Abstract:
Infectious pancreatic necrosis (IPN), classified as a Category three notifiable aquatic animal disease by the Ministry of Agriculture and Rural Affairs of China, poses a major threat to global salmonid aquaculture, particularly affecting juvenile rainbow trout (
Oncorhynchus mykiss). Due to the different strains of the virus, the mortality rate of the affected fish can range from 10% to 90%. The pathogen infectious pancreatic necrosis virus (IPNV) has different molecular characteristics and significant differences in virulence among different genogroups, and genogroup 1 and 5 pose the greatest threat to rainbow trout aquaculture in China. This study aimed to establish an integrated diagnostic approach for concurrent detection and genotyping of IPNV.A probe-based real-time reverse transcription quantitative PCR (RT-qPCR) assay was designed using conserved regions of the IPNV VP2 gene to enable high-efficiency viral detection.

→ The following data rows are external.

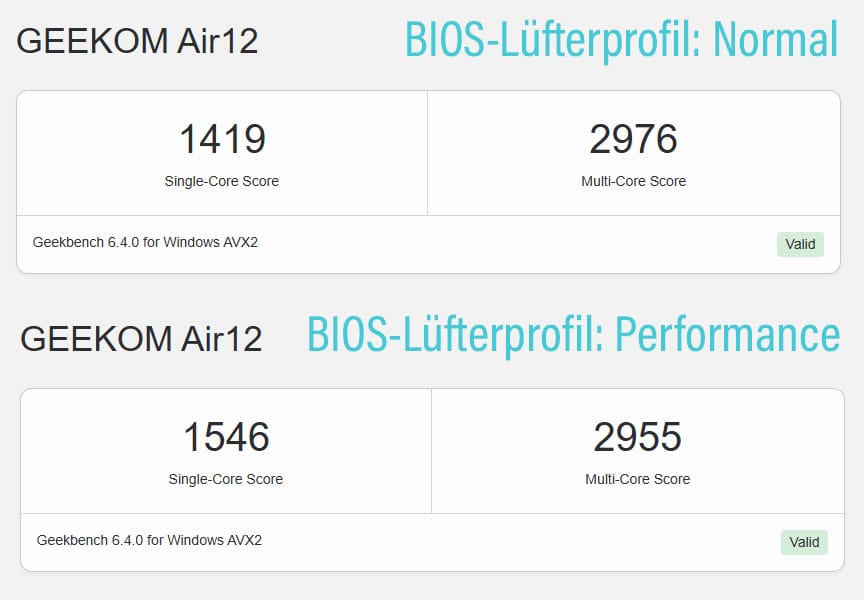
Task: Click Air12 in the title above the Performance card
Action: (x=220, y=339)
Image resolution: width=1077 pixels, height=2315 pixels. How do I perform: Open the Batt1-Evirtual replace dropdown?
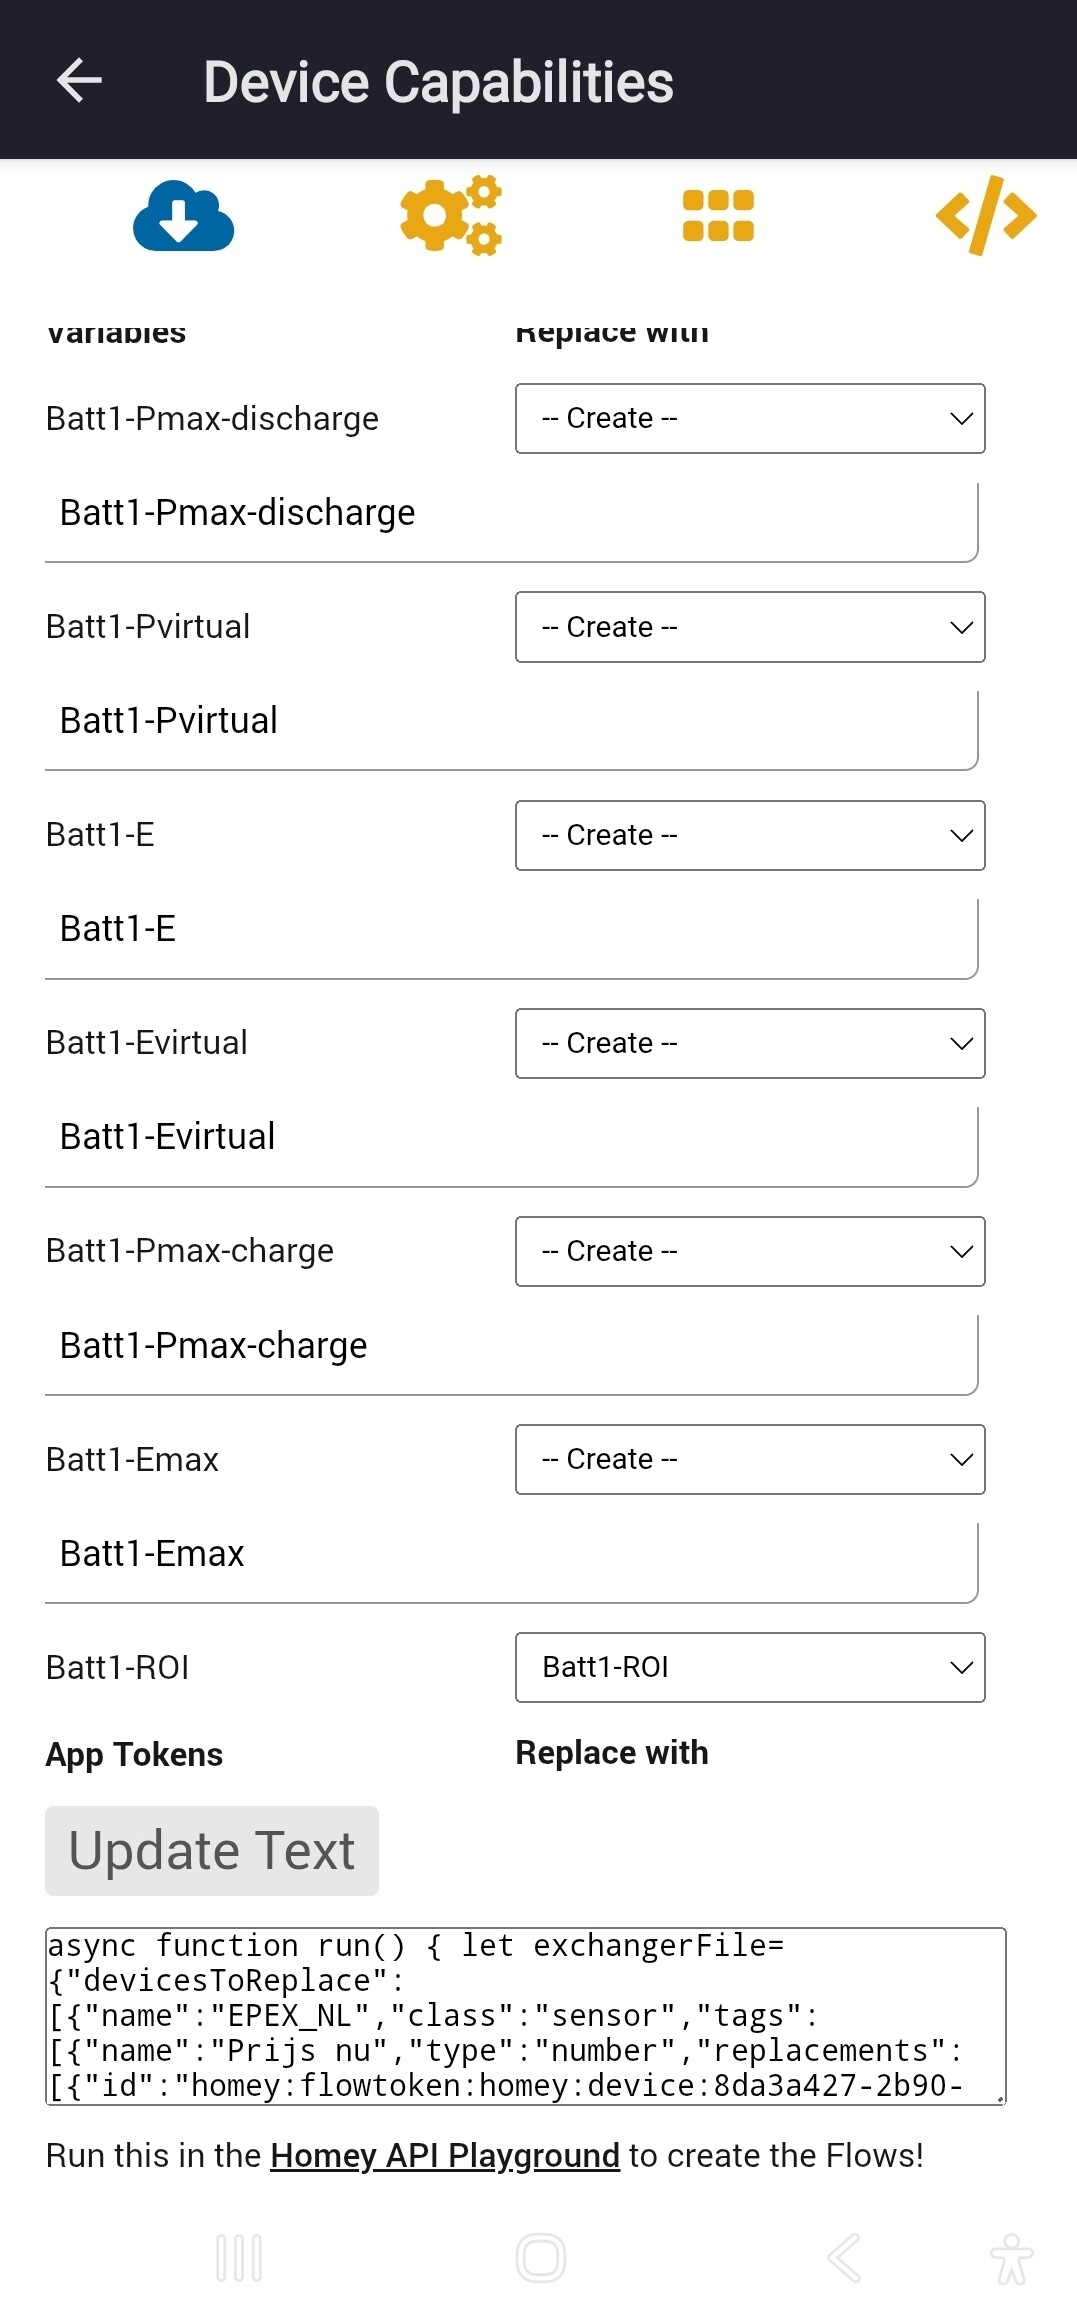pos(750,1043)
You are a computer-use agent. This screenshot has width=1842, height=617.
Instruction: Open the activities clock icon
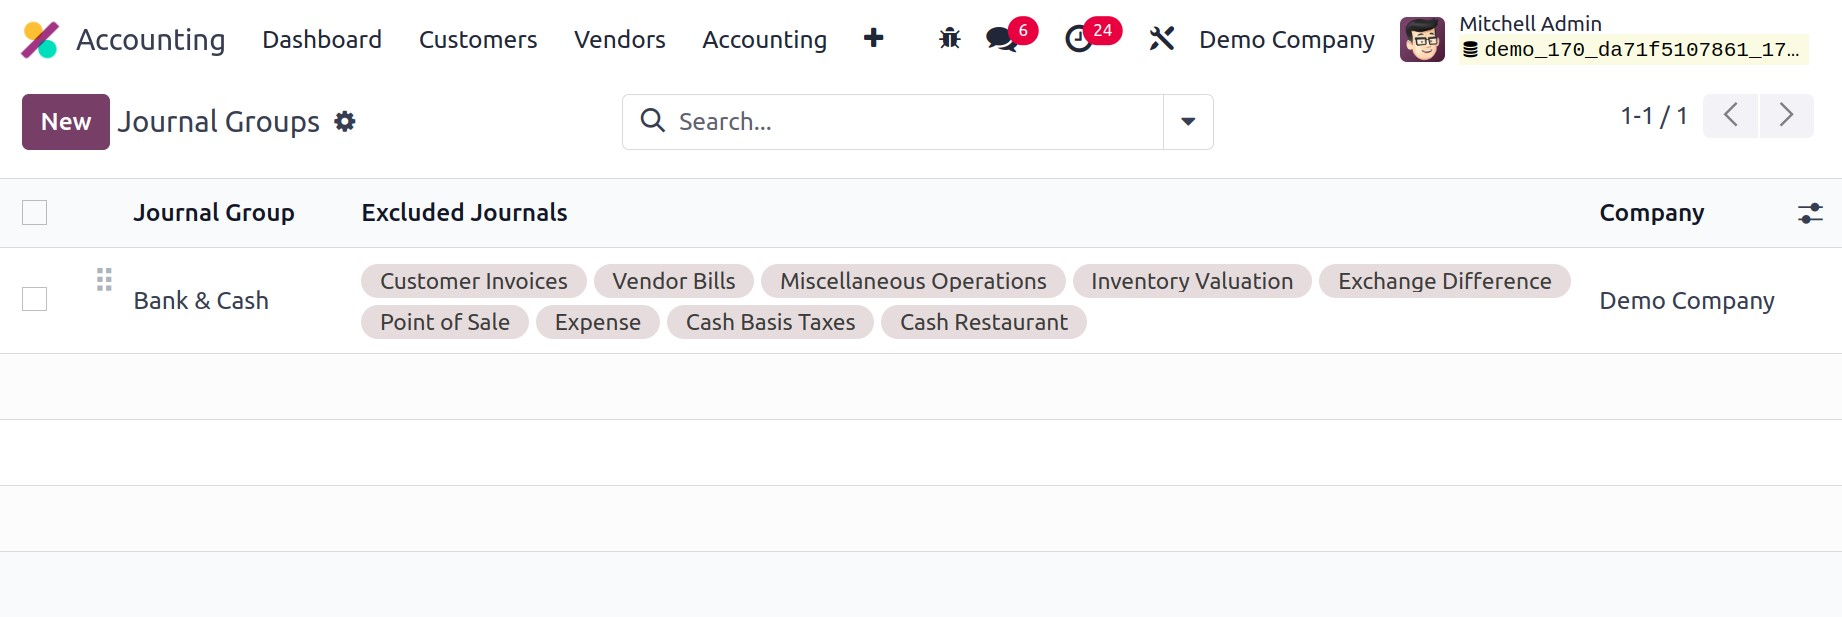point(1078,39)

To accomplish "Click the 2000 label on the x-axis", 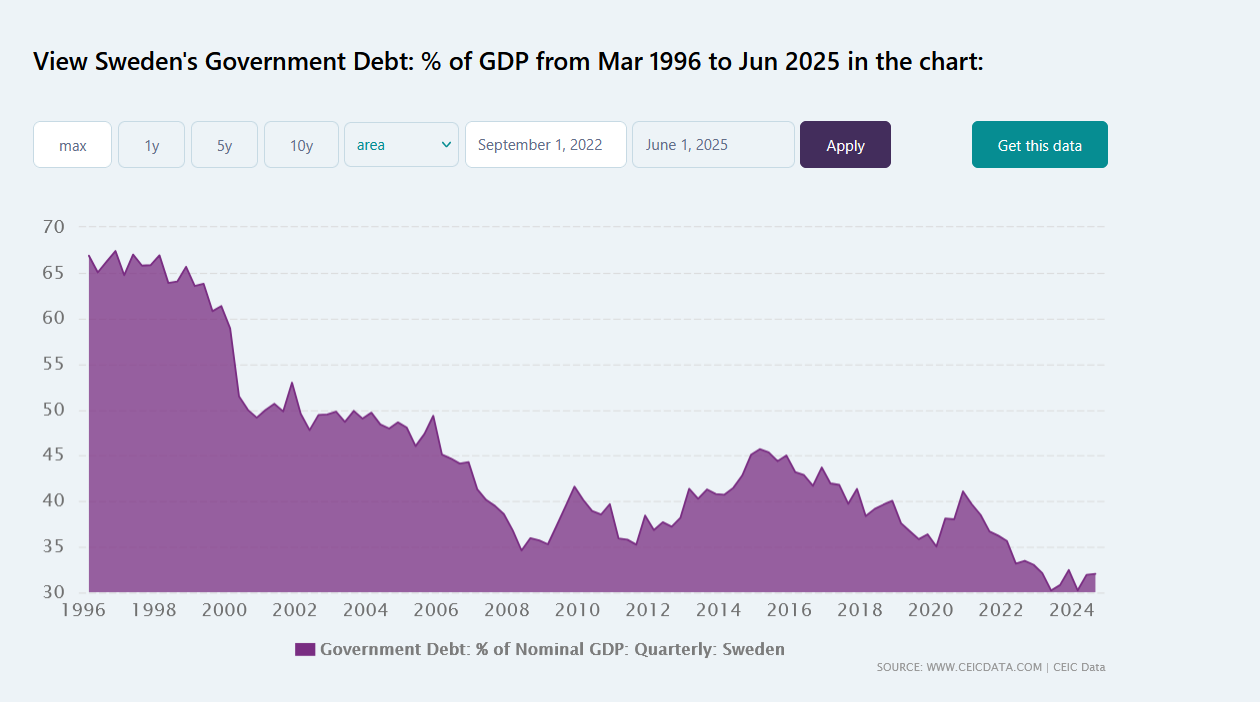I will 223,610.
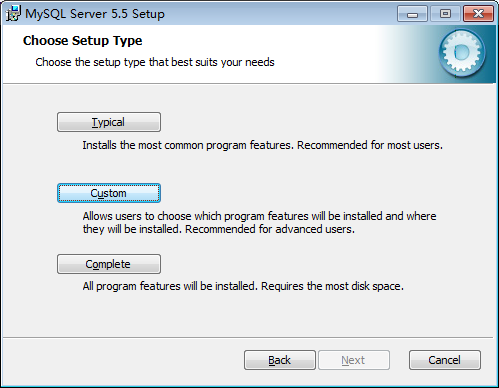499x388 pixels.
Task: Click the Typical description recommending most users
Action: [263, 145]
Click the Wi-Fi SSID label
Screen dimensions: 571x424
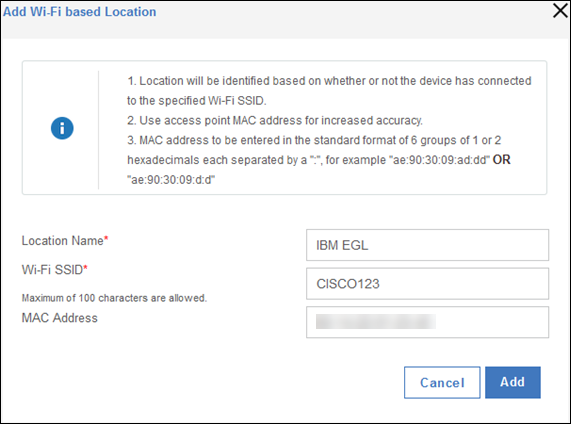click(x=52, y=270)
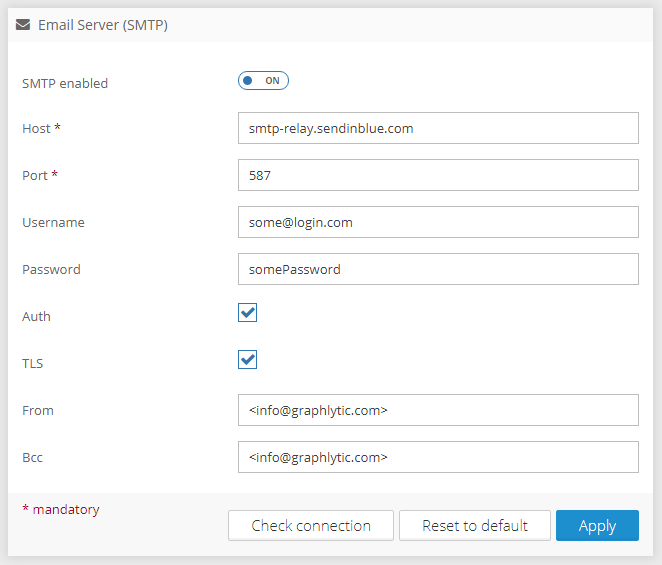This screenshot has width=662, height=565.
Task: Click the From email address field
Action: 438,410
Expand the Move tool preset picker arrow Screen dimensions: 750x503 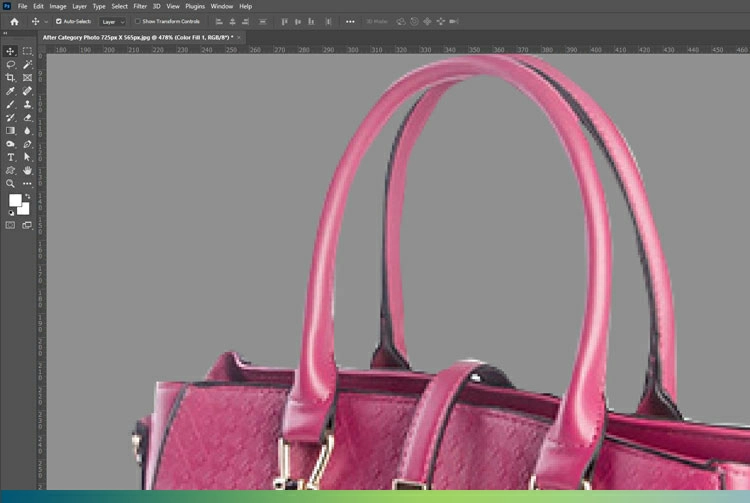pyautogui.click(x=46, y=21)
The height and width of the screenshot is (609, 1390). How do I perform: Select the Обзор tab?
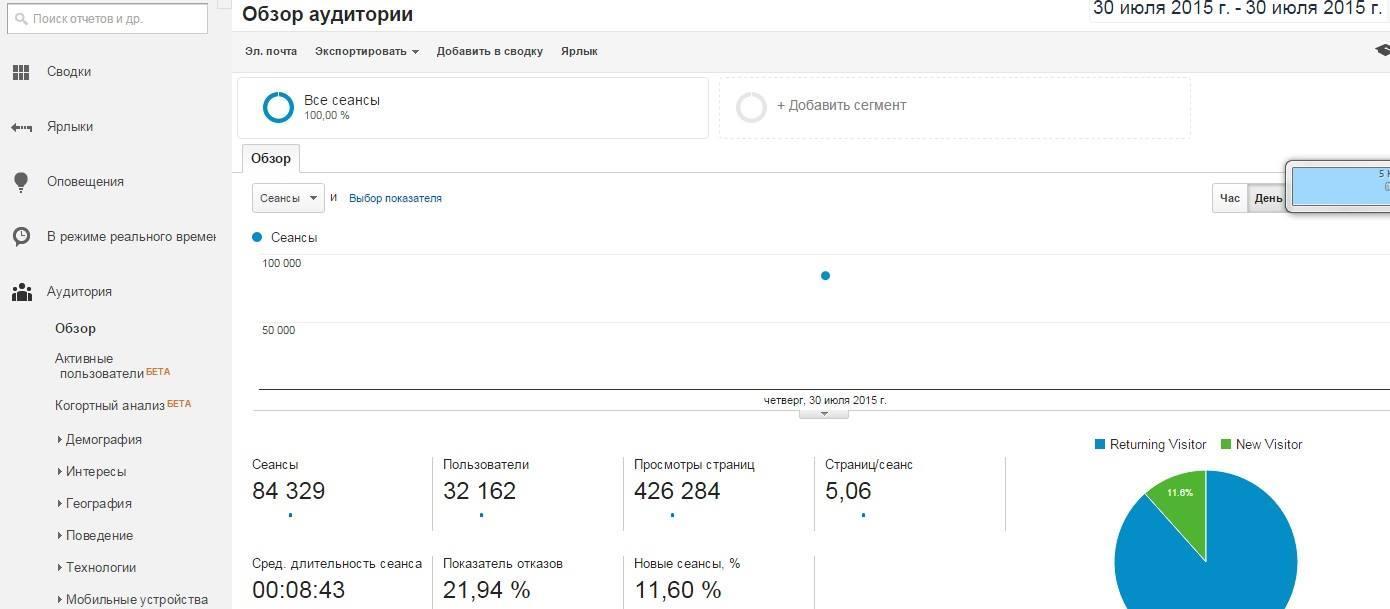coord(270,159)
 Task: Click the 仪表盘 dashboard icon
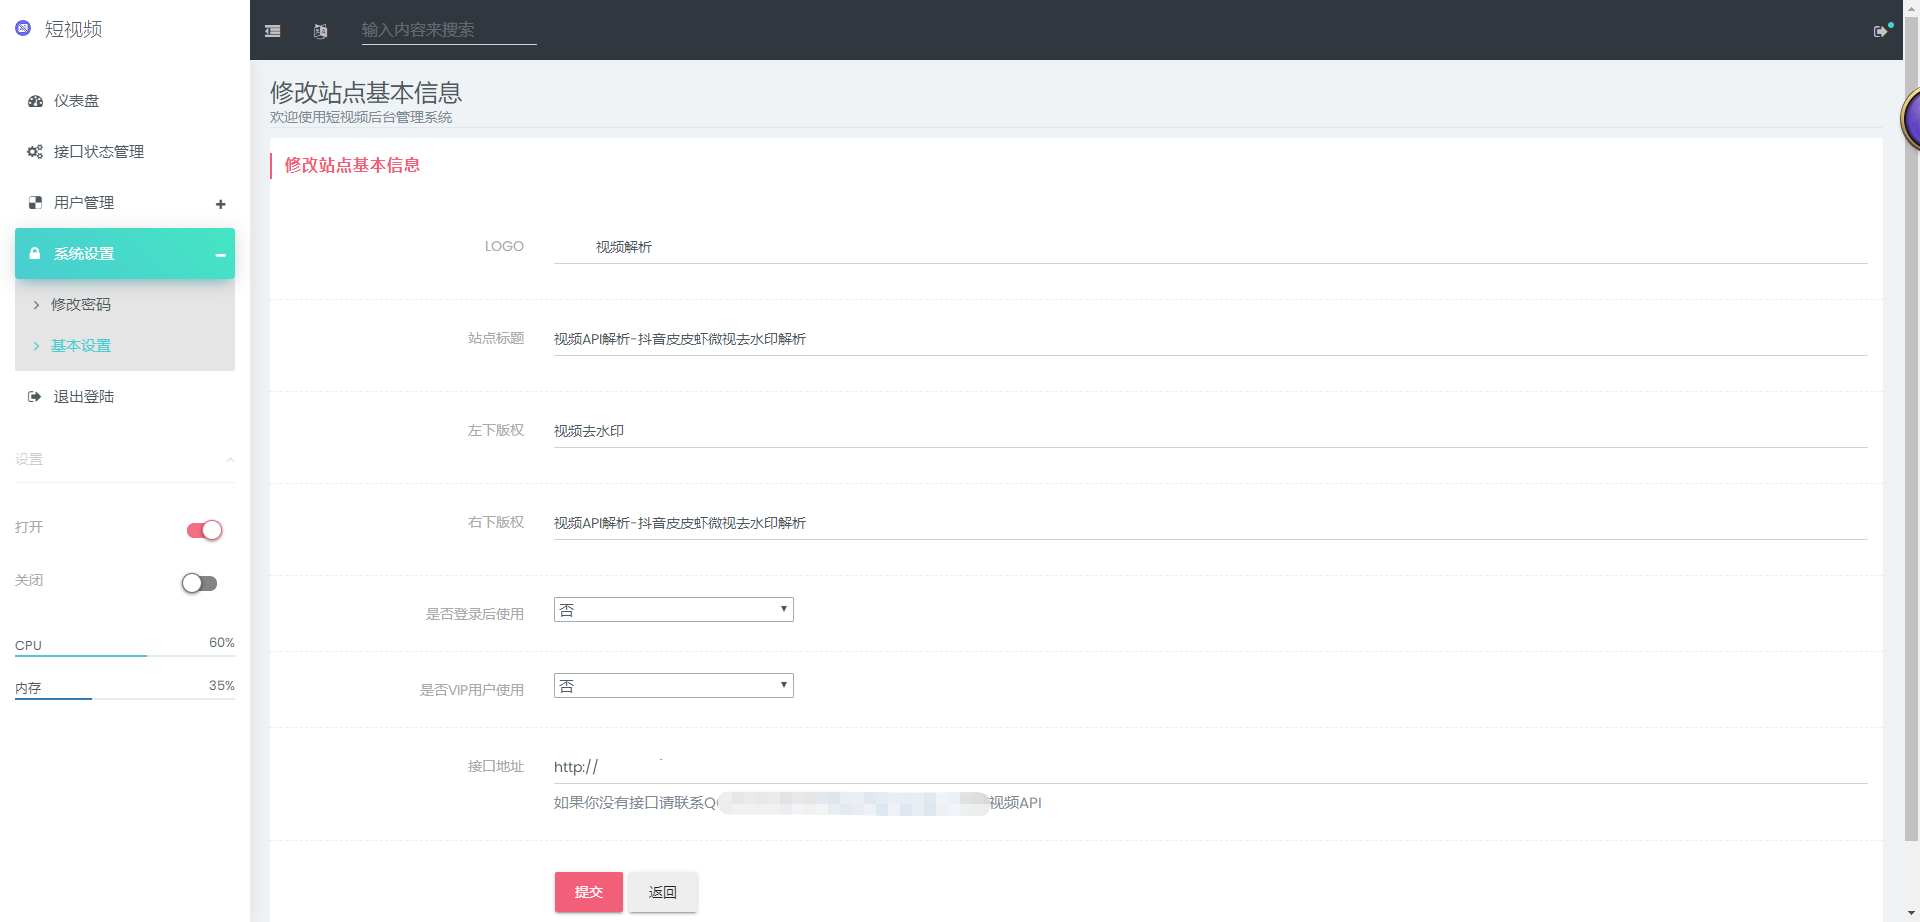pos(35,101)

Additionally, genogroup-specific PCR primer sets were developed targeting unique sequences of IPNV genogroups 1 and 5 for genotyping. Assay performance was systematically optimized and validated through sensitivity, specificity, and reproducibility testing. The results demonstrated that the RT-qPCR detection method established in this study exhibited high specificity and did not amplify the nucleic acid of viral haemorrhagic septicaemia virus (VHSV) or infectious haematopoietic necrosis virus (IHNV). The sensitivity was high, with detection limits as low as 10 copies/μL for both IPNV genogroups 1 and 5. The stability was excellent, with intra- and inter-batch coefficients of variation being less than 1%. Using the RT-qPCR identification and PCR genotyping method established in this study, 30 samples from different rainbow trout aquaculture regions were tested for IPNV, achieving a 100% consistency rate. The research findings indicate that the method established in this study can detect IPNV specifically, stably, and sensitively, and accurately distinguish between genogroups 1 and 5 virus strains, achieving efficient integration of pathogen identification and genotyping. This research provides effective techniques for the monitoring of IPNV in China and scientific guidance for the classified prevention and control of IPN.